▸ **PROBLEM REQUIREMENTS**
Please rewrite the listing's lines from the one containing "The image size is (1664, 1066)." through the end of the listing, changing "toggle" to "switch" and keeping everything else the same. Return only those lines.

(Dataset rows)
● ● ● ● ●
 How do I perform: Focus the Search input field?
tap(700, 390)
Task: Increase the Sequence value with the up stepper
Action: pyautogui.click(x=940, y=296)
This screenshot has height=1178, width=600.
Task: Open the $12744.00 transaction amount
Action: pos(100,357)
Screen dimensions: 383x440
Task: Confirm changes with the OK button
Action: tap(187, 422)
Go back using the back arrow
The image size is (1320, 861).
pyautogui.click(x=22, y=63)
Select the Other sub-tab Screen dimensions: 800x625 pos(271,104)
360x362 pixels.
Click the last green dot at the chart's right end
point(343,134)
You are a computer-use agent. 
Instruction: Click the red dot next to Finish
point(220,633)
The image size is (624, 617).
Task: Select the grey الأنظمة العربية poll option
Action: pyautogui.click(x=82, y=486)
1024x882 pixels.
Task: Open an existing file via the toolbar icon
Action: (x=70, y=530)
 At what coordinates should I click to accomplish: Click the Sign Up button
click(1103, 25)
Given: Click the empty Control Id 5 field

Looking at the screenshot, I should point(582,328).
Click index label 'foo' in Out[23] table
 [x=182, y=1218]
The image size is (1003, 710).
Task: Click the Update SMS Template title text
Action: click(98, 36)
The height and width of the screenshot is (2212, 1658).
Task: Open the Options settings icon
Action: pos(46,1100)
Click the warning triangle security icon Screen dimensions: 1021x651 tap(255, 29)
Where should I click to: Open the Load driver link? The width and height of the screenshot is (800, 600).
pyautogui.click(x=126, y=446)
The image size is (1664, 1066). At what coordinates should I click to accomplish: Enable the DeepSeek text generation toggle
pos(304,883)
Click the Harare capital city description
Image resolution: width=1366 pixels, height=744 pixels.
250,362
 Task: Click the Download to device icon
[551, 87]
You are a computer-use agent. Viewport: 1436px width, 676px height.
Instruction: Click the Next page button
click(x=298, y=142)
● ● ● ● ●
▸ **EXPECTED OUTPUT**
The image size is (1664, 1066). At what coordinates should I click to accomplish: Enable the DeepSeek text generation switch
pos(304,883)
Click the Harare capital city description
Image resolution: width=1366 pixels, height=744 pixels.
250,362
 Task: Click the Download to device icon
[551, 87]
You are a computer-use agent. Viewport: 1436px width, 676px height.
Instruction: Click the Next page button
click(x=298, y=142)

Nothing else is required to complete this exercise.